One example of this goes back to when people stopped entering religious life en-masse. Our fearless leaders had to create a profession of lay people to fill those gaps. A lot of good came out of that- teachers replaced sisters and brothers, laypeople went to seminary and began serving in ministerial positions, and they brought considerable life and perspective into the Church that was desperately needed.
Unfortunately, it also created a minefield of confusion and disunity that remains unchecked today. Much of this comes from the influence, education and training that students receive in Catholic Universities that have questionable Catholic foundations to begin with.
As fewer, stable Catholics participate in the life of the Church and the faith, that influence is being replaced by many with agendas and career goals instead of a solid commitment to the gospel and the Christian life. After being trained and formed in this climate, they end up serving in a Church that is already adrift in uncertainty.
This is a terrible feedback loop that will only contribute to our head-long race to the bottom.
As long as the faithful, mature, and capable Catholics out there are not willing to give sacrificially to encourage, empower and equip the next generation of leaders, things are going to get exponentially-worse. Worse for the Church, worse for the world, and worse for us.
This is why it’s important for youth, young adults and mentors to muster the courage and fortitude to do what we didn’t. Investigate your faith. Ask the hard questions, grow in holiness by building relationships with other stable, strong Catholics and prepare yourself to be a saint in a Church that is oozing with sinfulness. Find and cleave to faithful priests and leaders who have the heart of Christ, and avoid getting too-close to those who don’t.
There’s still time to turn this thing around before we reach a tipping-point, but we must act quickly and with purpose.
The Faith Needs You
Renewal comes when we intentionally live and serve with conviction and courage while allowing ourselves to be filled with the special grace that God freely gives to us if we just ask. The Church desperately needs good, faithful and authentic mentors, teachers, healers, servants and leaders. It’s up to each one of us to step up, say yes and then allow the Holy Spirit to make it happen through us.

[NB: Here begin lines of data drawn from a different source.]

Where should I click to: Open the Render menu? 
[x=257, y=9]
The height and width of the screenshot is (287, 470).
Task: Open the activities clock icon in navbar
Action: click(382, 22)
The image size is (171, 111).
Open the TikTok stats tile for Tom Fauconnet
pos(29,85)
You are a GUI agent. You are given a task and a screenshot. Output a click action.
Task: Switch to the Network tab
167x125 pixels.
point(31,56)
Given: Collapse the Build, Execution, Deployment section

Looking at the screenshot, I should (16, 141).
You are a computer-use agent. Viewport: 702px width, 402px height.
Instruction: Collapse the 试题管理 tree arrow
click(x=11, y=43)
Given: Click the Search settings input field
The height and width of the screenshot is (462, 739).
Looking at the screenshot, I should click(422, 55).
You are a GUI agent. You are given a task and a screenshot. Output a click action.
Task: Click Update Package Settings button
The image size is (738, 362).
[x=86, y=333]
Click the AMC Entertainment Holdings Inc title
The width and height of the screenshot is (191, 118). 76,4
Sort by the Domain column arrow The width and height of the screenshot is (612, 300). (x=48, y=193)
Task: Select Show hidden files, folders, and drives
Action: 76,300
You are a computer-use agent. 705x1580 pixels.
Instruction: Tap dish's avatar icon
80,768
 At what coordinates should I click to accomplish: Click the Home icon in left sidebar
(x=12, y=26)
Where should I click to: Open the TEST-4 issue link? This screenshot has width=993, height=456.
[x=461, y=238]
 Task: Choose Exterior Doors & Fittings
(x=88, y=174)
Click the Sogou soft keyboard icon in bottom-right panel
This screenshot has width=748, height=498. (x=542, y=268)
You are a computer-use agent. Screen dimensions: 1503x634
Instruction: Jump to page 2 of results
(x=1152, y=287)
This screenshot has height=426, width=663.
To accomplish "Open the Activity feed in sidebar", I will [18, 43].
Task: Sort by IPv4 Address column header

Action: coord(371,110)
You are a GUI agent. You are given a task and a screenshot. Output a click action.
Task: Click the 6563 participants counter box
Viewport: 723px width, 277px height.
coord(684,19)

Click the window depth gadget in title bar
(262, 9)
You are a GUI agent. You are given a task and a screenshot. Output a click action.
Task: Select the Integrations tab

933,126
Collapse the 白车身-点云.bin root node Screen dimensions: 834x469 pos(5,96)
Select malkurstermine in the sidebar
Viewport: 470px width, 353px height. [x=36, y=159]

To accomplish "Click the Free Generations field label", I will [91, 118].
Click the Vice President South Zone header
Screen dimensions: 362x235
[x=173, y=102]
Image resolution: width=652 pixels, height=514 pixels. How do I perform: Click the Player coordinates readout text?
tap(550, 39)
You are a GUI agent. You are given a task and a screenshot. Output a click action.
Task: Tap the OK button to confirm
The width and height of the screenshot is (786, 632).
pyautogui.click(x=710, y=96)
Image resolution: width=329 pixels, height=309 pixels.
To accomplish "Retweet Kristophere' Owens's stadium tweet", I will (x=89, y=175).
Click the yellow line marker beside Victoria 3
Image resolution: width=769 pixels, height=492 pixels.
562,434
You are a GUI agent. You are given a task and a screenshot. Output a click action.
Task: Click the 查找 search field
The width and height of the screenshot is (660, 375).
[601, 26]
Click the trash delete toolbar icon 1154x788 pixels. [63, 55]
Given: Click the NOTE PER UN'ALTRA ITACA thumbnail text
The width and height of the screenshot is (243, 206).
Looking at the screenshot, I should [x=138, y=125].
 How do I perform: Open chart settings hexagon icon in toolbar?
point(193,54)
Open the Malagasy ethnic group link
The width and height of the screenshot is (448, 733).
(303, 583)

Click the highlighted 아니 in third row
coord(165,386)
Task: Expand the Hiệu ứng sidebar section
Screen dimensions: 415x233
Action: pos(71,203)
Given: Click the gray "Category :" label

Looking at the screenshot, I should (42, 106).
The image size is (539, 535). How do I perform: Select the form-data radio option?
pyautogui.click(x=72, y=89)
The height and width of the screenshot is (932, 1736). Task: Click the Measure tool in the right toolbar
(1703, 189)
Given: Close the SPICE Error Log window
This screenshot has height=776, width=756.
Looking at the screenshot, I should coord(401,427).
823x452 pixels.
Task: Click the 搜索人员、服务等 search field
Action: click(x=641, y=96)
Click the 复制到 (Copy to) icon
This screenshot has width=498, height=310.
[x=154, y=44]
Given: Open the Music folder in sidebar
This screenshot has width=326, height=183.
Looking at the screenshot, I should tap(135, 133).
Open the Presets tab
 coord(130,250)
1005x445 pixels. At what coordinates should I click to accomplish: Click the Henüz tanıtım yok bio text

This can only work if we are willing to make an effort to take responsibility for our own faith, education and commitment to holiness. We can’t rely on a lot of parishes or schools to adequately feed us right now. But we can prepare ourselves to feed and form others when they show up later.
At the end of the day, it’s up to us to come together, learn from one another and fill the Church with the resources that it needs to thrive. This is a generation-long process, but man, what a gift to give. Don’t be afraid to answer your call to courageously live and serve in love. Remember that light always conquers darkness, and the more light we bring, the faster that darkness will go away.
This is a difficult time to step up, stand up and show up. More than likely, you’ll have minimal support at first. Expect to face many barriers and obstacles, and prepare to have much of what’s on your heart fall on deaf ears. But, the reality is that if we don’t take up this cross, then who will?
Remember how there is no greater love than to lay down our lives for our friends (Jn 15:13). I am asking a lot. I’m asking for you to have faith. I’m asking you to have courage. I’m asking us to find ways to connect, to grow, to unite and to work together to gather lost souls and inject the Church with new life.
The Church is worth fighting for, and the fight needs you.